Additionally, Rhode Island has pledged to reach 1,000 megawatts of clean energy by the end of 2020. And both Connecticut and Maine have increased their renewable energy targets – pledging that 40% and 80% of their electricity will come from clean resources by 2030, respectively.
Beyond the drive to grow clean energy production within their borders, New England states have also pledged – and in some cases mandated – sharp drops in climate-damaging emissions by 2050. Massachusetts, Connecticut, and Maine all have laws on the books that mandate these emissions cuts. All of this necessitates a shift in ISO-NE’s gas-heavy perspective on power generation to one that accommodates the states plans to draw down emissions by relying on clean energy.
With clean energy growing at such a fast pace in the region and climate scientists warning of such dire consequences without urgent action, there’s no more time to waste arguing about new gas pipelines and power plants, says Cunningham. “ISO-New England can either be a help or a hindrance,” he continues. It can choose to catch up with state efforts to cut fossil fuel use and transition to renewable energy sources. Or it can stick with Big Gas’s old, outdated playbook that claims fracked gas is the only answer to winter cold snaps. If it chooses the latter, it may be at its own peril.
Cunningham and his team aren’t waiting for ISO-New England to choose, however. They continue to work with allies to design market reforms the grid operator could implement to lessen the region’s dependence on gas and boost clean resources. If the grid operator fails to keep pace with the region’s energy transition on its own, however, then strong state policies that push gas out and pull clean energy in will force the matter. In states that have not yet passed laws mandating cuts in carbon emissions, CLF is working with allies and lawmakers to pass them. Where those laws already exist, the organization is bolstering them with concrete and aggressive action plans.

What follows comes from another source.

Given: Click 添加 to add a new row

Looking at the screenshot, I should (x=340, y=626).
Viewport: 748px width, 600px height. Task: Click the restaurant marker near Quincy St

With the arrival of winter, the gas industry’s paid fearmongers make their annual appearance in the region’s media outlets. Their chorus – and ISO-New England’s – is familiar and predictable. It's also exaggerated and overstated. “The bottom line is that our electricity supply is secure and will only become more so as we wean ourselves off of fossil fuels,” says Cunningham. “What’s at stake here is not the false threat of rolling blackouts, but the urgent threat to our climate future. It’s time to turn down the gas for good.”
A version of this story originally appeared in the Winter 2019 issue of Conservation Matters.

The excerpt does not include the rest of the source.